Los espaguetis volaban de un lado a otro mientras hacíamos hervir agua y picábamos tomates, mi madre se divertía como nunca, tuvimos que hacer varios cortes al programa ya que en más de una ocasión estábamos atorados de risa, Sam era demasiado chistoso, mamá demasiado nerviosa y yo estaba pensando demasiado en lópez.

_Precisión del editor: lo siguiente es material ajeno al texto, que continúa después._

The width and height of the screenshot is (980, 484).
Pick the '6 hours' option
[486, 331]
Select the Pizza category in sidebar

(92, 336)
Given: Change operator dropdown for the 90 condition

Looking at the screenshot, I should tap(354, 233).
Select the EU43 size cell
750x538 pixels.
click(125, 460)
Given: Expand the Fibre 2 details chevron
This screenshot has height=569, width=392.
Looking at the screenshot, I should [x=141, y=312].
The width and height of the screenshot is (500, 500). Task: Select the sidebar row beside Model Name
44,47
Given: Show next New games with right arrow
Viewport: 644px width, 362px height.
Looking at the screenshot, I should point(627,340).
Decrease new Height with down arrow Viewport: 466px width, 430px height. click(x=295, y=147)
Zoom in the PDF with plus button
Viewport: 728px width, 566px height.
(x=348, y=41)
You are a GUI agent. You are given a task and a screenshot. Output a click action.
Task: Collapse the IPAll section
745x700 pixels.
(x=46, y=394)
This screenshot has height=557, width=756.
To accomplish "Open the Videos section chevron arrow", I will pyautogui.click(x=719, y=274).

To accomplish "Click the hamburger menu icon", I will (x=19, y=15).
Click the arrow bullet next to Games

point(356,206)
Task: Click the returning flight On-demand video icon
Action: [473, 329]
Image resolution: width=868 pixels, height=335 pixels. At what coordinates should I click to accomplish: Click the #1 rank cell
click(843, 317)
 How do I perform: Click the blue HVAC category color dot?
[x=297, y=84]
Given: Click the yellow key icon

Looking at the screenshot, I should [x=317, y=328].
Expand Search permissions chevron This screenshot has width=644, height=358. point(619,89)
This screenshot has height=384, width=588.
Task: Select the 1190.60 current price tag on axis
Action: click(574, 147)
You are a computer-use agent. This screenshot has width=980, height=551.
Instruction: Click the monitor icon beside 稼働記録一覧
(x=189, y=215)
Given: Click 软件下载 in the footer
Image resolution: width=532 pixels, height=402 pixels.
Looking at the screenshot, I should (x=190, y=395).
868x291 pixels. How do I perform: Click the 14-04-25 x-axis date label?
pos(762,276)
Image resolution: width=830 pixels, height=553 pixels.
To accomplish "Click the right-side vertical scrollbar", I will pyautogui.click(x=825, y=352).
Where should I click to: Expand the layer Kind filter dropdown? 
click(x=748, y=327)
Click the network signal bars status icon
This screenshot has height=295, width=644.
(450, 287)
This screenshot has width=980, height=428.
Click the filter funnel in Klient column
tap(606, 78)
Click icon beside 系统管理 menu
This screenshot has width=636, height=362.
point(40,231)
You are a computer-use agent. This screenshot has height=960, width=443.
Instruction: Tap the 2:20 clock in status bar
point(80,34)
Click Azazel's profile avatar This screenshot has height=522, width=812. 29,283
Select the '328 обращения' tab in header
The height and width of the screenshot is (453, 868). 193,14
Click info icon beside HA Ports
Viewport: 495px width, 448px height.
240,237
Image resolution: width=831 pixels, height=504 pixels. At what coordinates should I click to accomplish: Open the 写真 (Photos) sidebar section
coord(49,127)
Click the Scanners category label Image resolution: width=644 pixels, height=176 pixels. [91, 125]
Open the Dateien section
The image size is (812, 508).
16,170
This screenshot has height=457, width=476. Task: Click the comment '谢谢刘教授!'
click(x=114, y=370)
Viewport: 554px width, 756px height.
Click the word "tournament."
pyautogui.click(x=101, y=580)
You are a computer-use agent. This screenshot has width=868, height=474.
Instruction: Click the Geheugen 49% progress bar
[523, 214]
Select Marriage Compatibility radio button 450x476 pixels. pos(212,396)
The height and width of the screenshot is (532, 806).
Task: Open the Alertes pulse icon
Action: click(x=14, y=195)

Atrás quedaba la cocina, medio destruida, ya estábamos en la mesa, satisfechos de comida y risa, charlábamos tomando una copa de vino tinto que abrió mi mamá, ella nos contaba cosas de su oficina cuando de pronto abrió los ojos, había recordado algo, se paro sacándose la copa de los labios.
- Me olvidé, me olvidé, me olvidé repetía mientras iba y volvía, mira Ro, me lo dieron en el trabajo, había ido por su bolso y sacado de el un sobre, el cual me lo ofrecía con una enorme sonrisa.
- ¿My tip? - Pregunté.
- Ah ah, dijo negando, era un sobre amarillo con un sello rojo a un extremo.
- ¿Por qué no lo abres y te enteras? dijo Sam. Por alguna razón me había quedado inmóvil, mi madre sabía mucho de mi, mis gustos, mis aficiones, pero tenía una corazonada y aunque en muchas ocasiones las he obviado, últimamente estaba siendo más conciente de ellas porque casi siempre, mis corazonadas era certeras.

Abrí el sobre, y dentro había un cartón escrito con letras doradas, era una invitación, “se complace en invitarlo a la exposición estrépito nocturno… López, era él, ¿cómo llegó ésta invitación a mi madre? ¿Acaso sabía lo que había ocurrido? Mientras pensaba Sam me miraba expectante, abrí la boca para hablar y mi madre dijo "me la dejó personalmente" no sé si era el vino o las hierbas de la salsa, pero de pronto la casa dio un giro de 360°.
- Excelente alcance a decir mientras me paraba a buscar un vaso con agua, Sam entendió perfectamente y le siguió el hilo a mi madre para darme tiempo, al minuto volví a la mesa.
- ¿Todo bien cariño? Me preguntó.
- Si contesté, se me atoró un tallarín en la garganta, nada más todo bien, ella rió y siguió...
- ¿Qué te parece, vamos juntos? La miré, Sam me miró y contesté.
- claro ¿por qué no?
Esa noche en silencio, en mi habitación, mientras miraba el techo, me preguntaba que diablos había hecho López, cómo hizo para que en tan poco tiempo me sintiera así, celoso de mi propia madre ¿habría razón para sentirme así?